Arthur agrees to help, and sends six warriors to join Culhwch in his search for Olwen. They travel onwards until they come across the "fairest of the castles of the world", and meet Ysbaddaden's shepherd brother, Custennin. They learn that the castle belongs to Ysbaddaden, that he stripped Custennin of his lands and murdered the shepherd's twenty-three children out of cruelty. Custennin set up a meeting between Culhwch and Olwen, and the maiden agrees to lead Culhwch and his companions to Ysbaddaden's castle. The warrior Cai pledges to protect the twenty-fourth son, Goreu, with his life.

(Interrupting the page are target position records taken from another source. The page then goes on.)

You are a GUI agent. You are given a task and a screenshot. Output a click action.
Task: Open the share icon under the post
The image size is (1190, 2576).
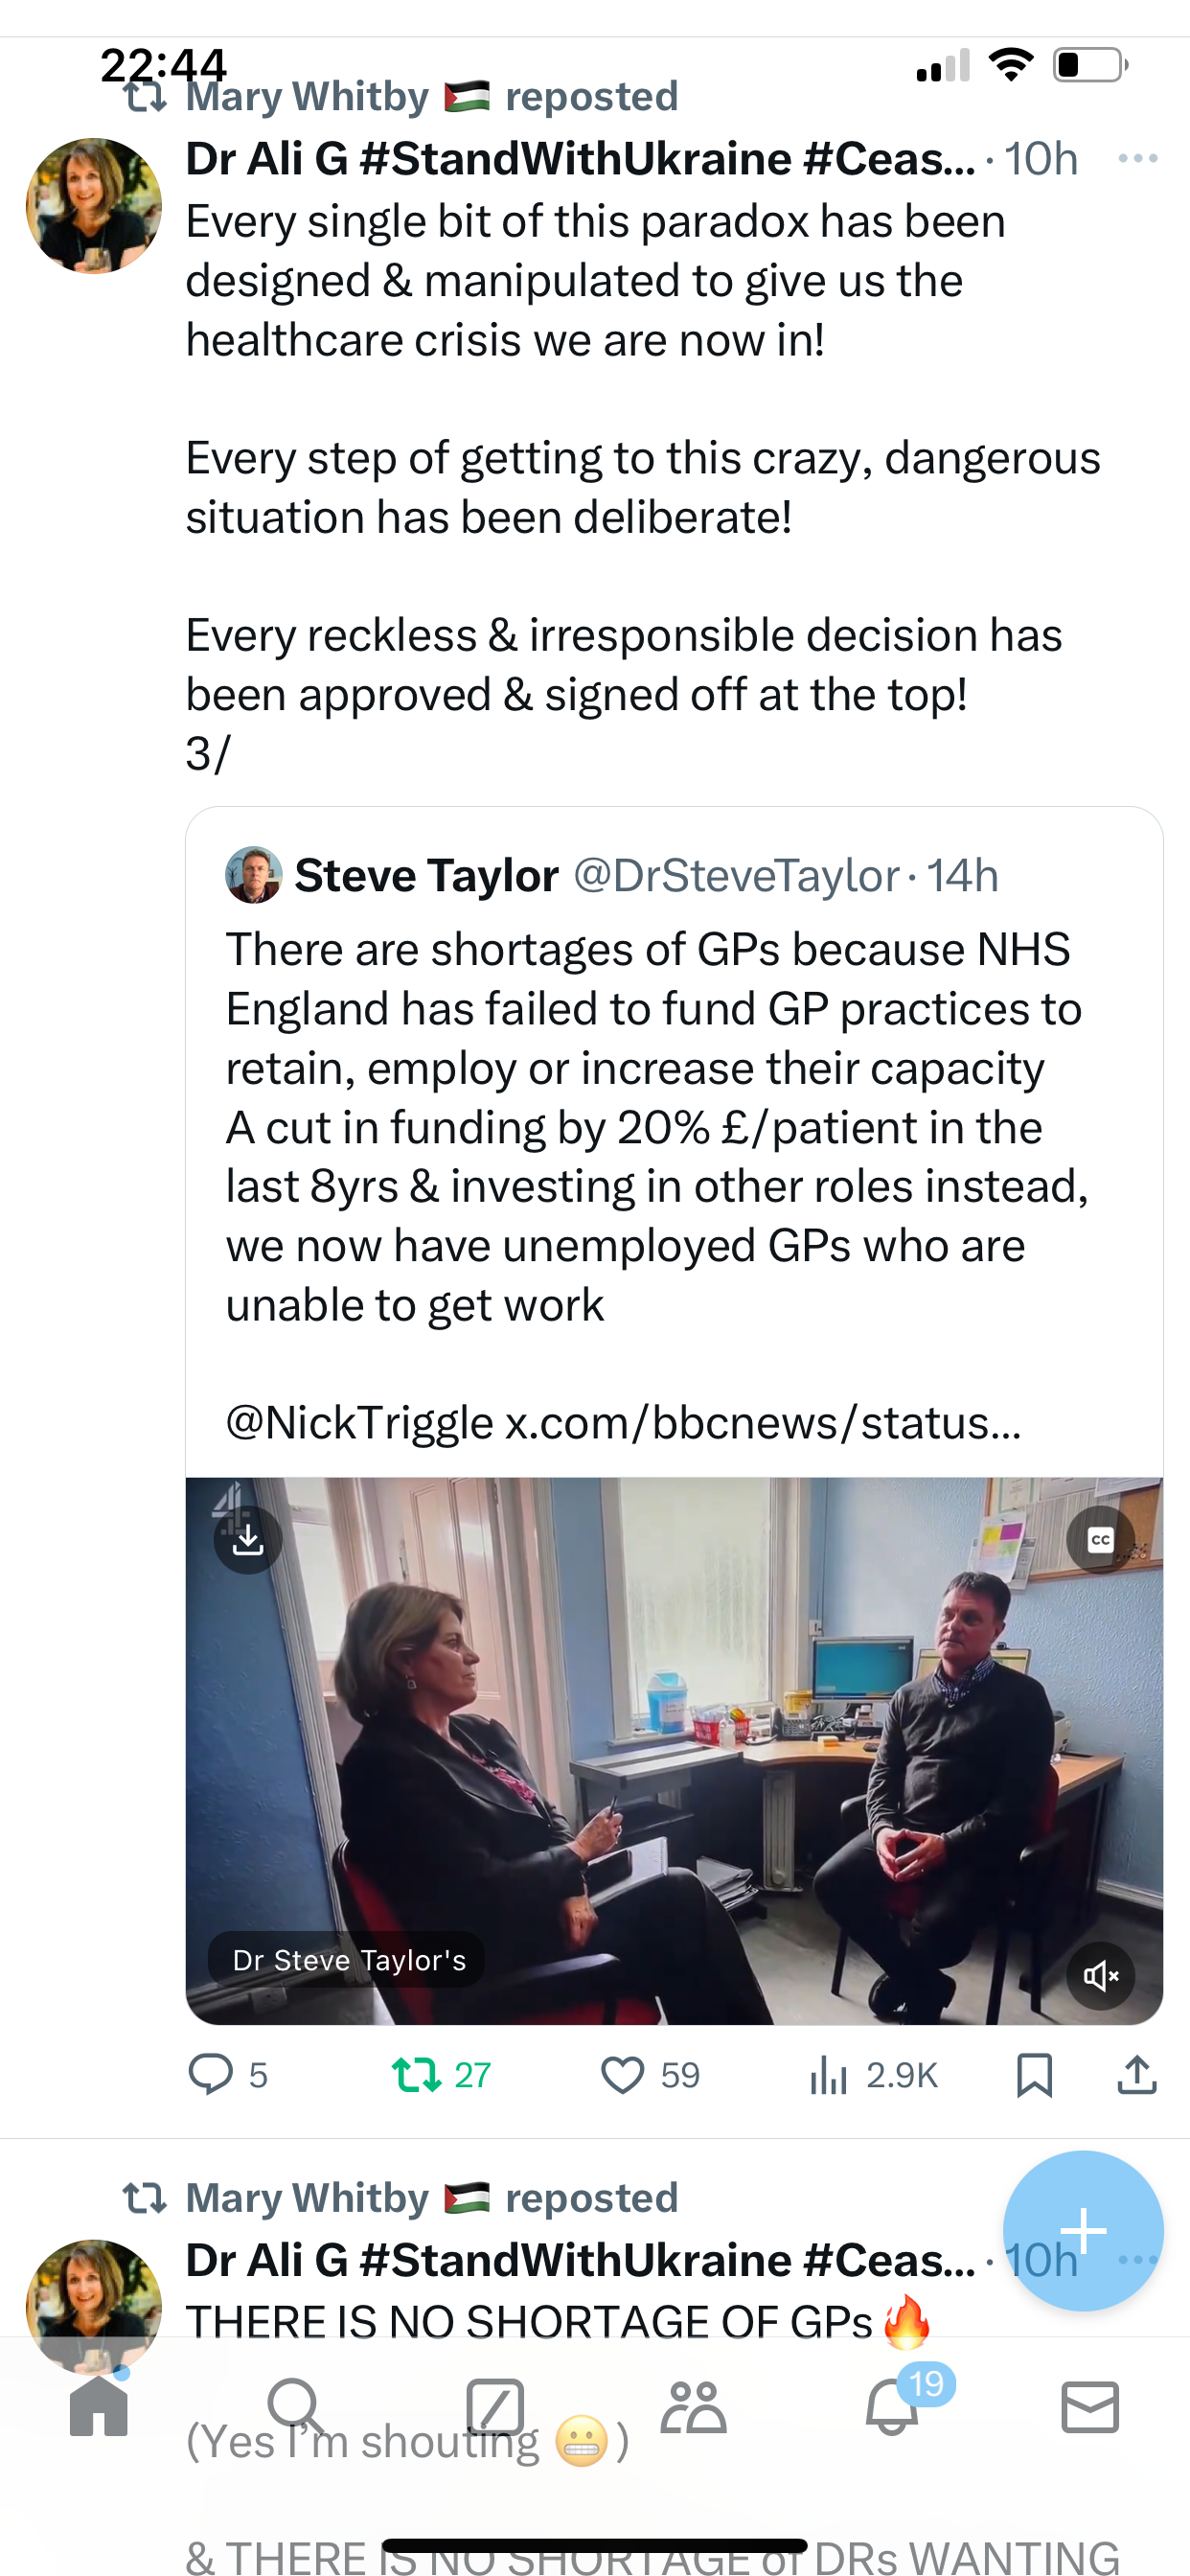tap(1137, 2075)
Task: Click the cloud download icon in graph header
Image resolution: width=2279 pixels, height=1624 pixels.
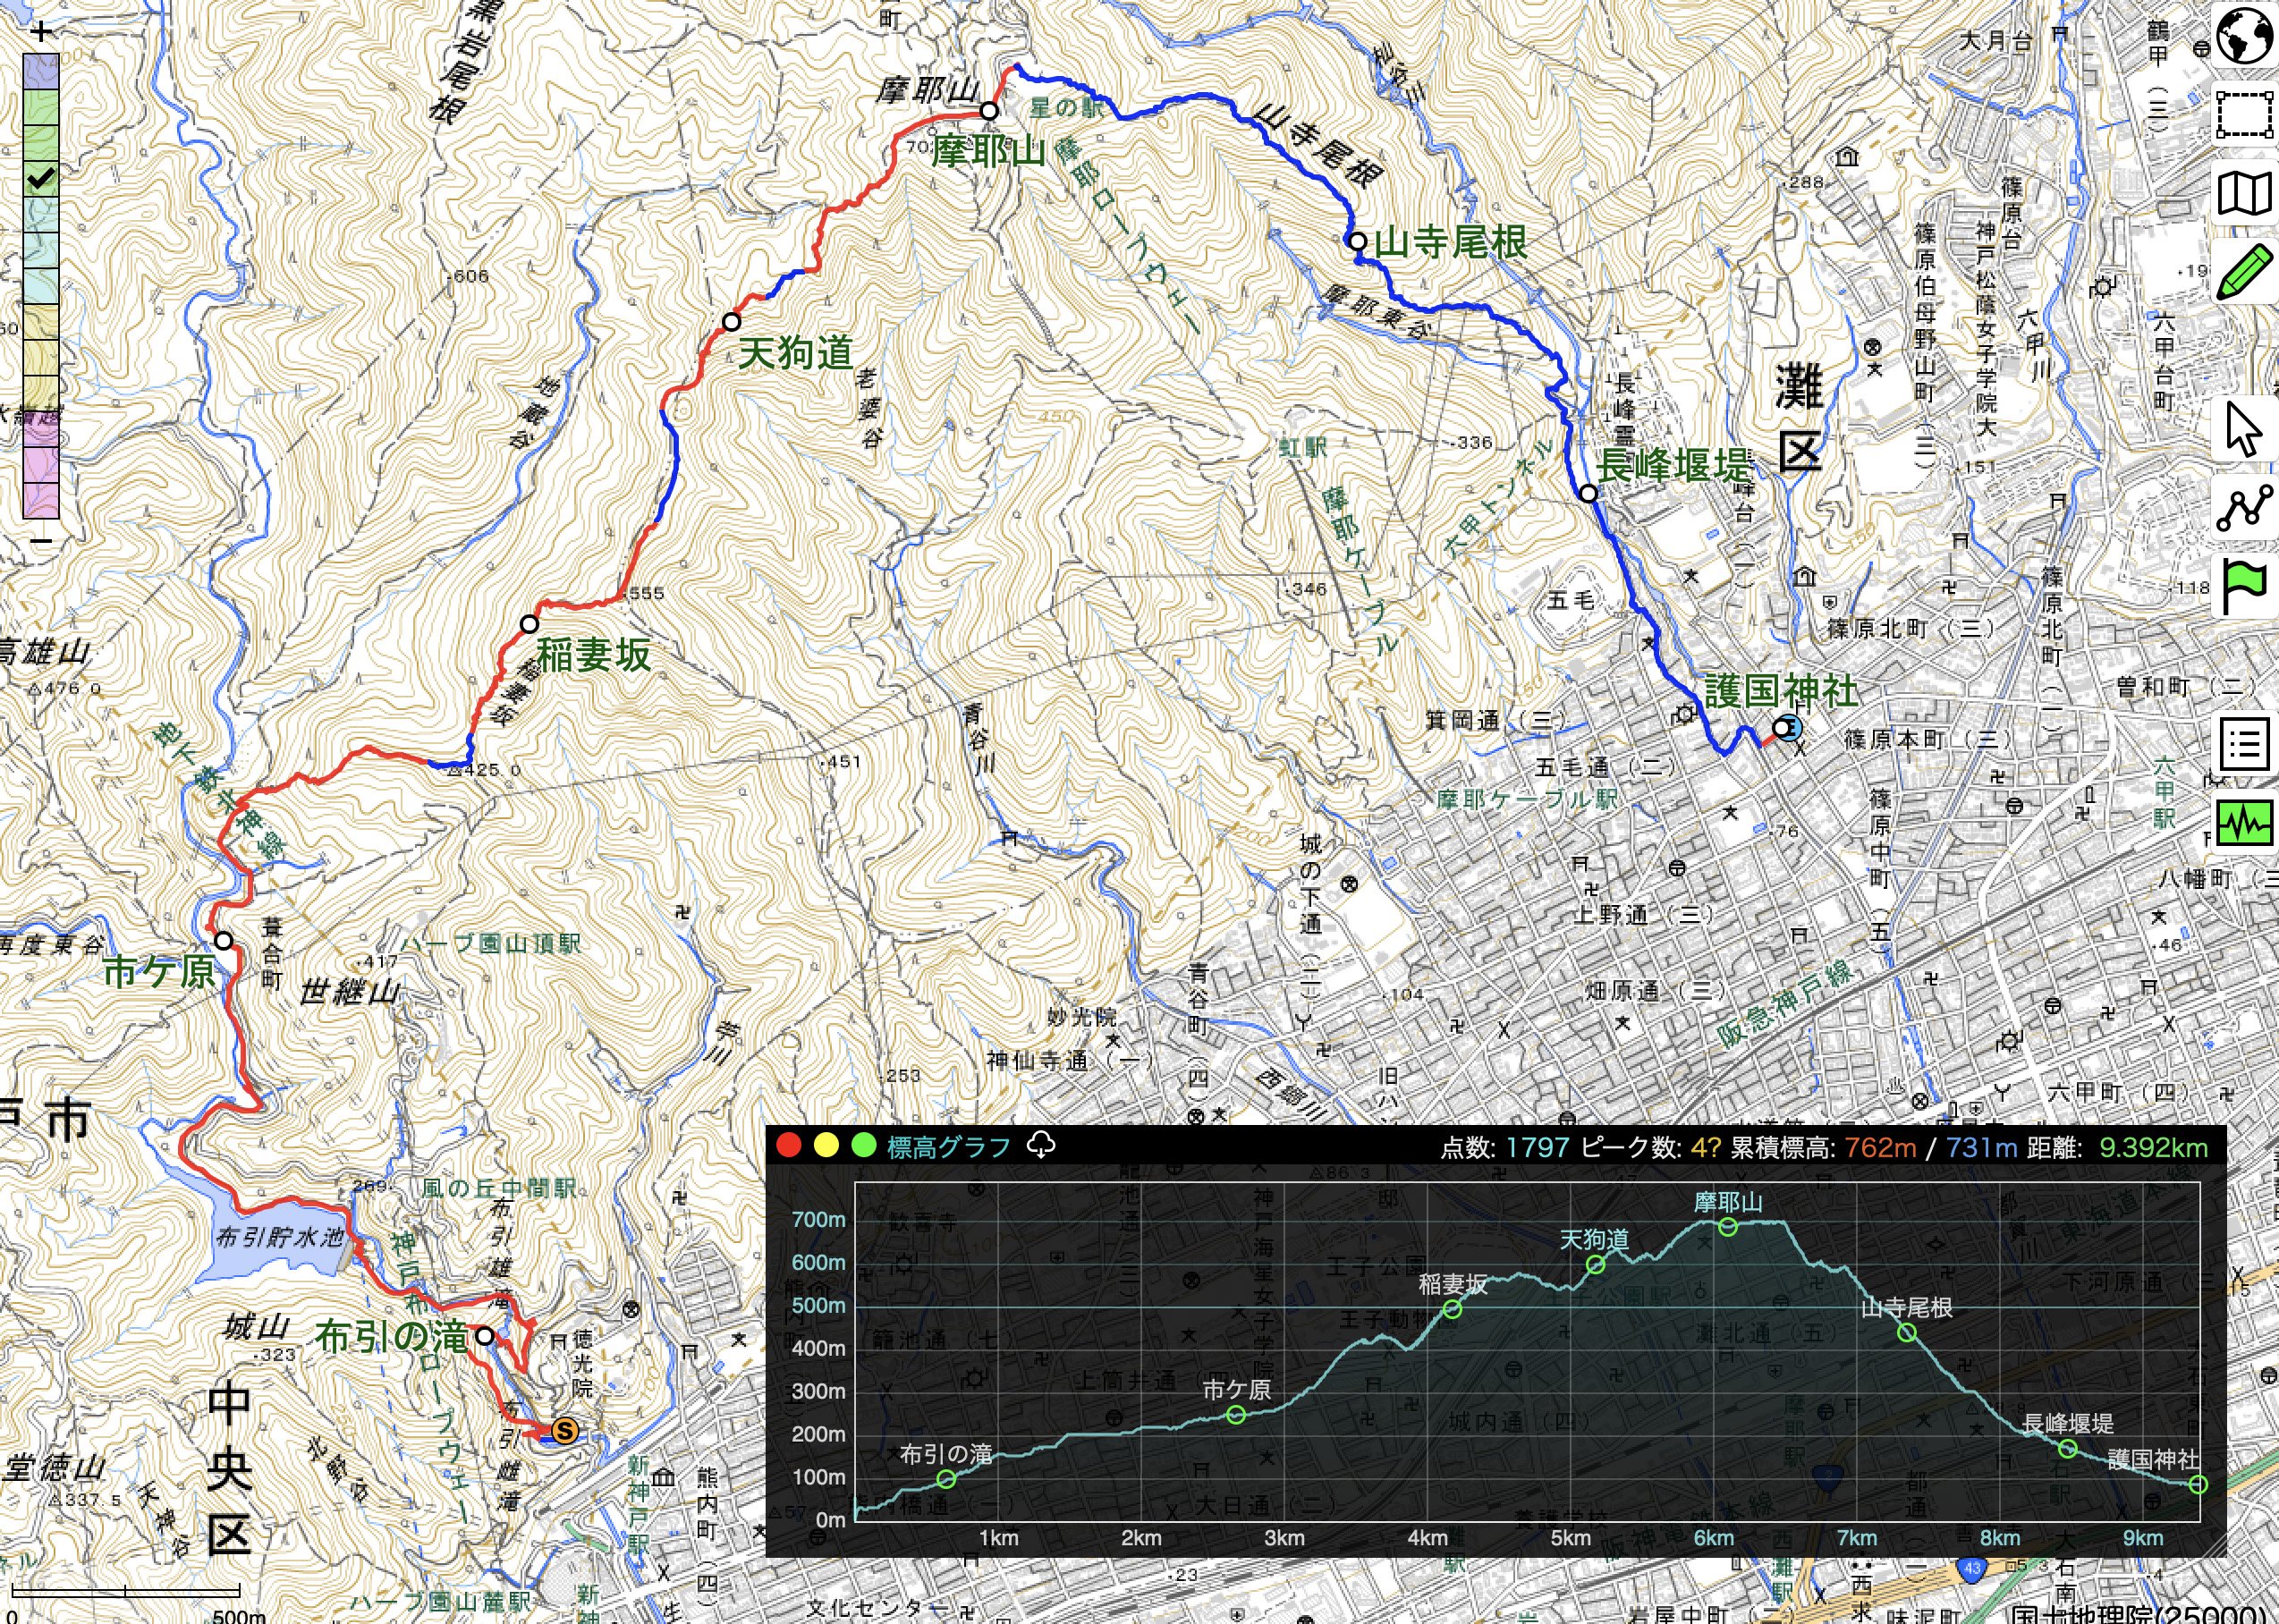Action: coord(1041,1146)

The knights attack the castle by stealth, killing the nine porters and the nine watchdogs, and enter the giant's hall. Upon their arrival, Ysbaddaden attempts to kill Culhwch with a poison dart, but is outwitted and wounded, first by Bedwyr, then by the enchanter Menw, and finally by Culhwch himself. Eventually, Ysbaddaden relents, and agrees to give Culhwch his daughter on the condition that he complete a number of impossible tasks (anoethau), including hunting the Twrch Trwyth and recovering the exalted prisoner Mabon ap Modron. Culhwch accepts the giant's challenge and, with the help of Arthur and his knights, eventually completes the numerous tasks.

With the anoethau completed, Culhwch, Goreu and others who "wished ill to Ysbaddaden Bencawr" ride to his court. The giant's beard, skin and flesh are shaved off by Caw of Pictland and, accepting his humiliation and defeat, he is dragged away by Goreu, who avenges his murdered brothers by beheading the giant. Ysbaddaden's head is placed on the spike of the citadel, Goreu claims his uncle's lands as his own, and Olwen is free to marry her love.

Although medical interpretation by modern authors is fraught, it is notable that Ysbaddaden's name might imply the infertility and dermatitis (red and white scaly skin mimicking the red and white flowers of hawthorn) which accompanies gigantism caused by acromegaly. Additionally, wounds given the giant can be read as descriptions of arthritis and other features of acromegaly.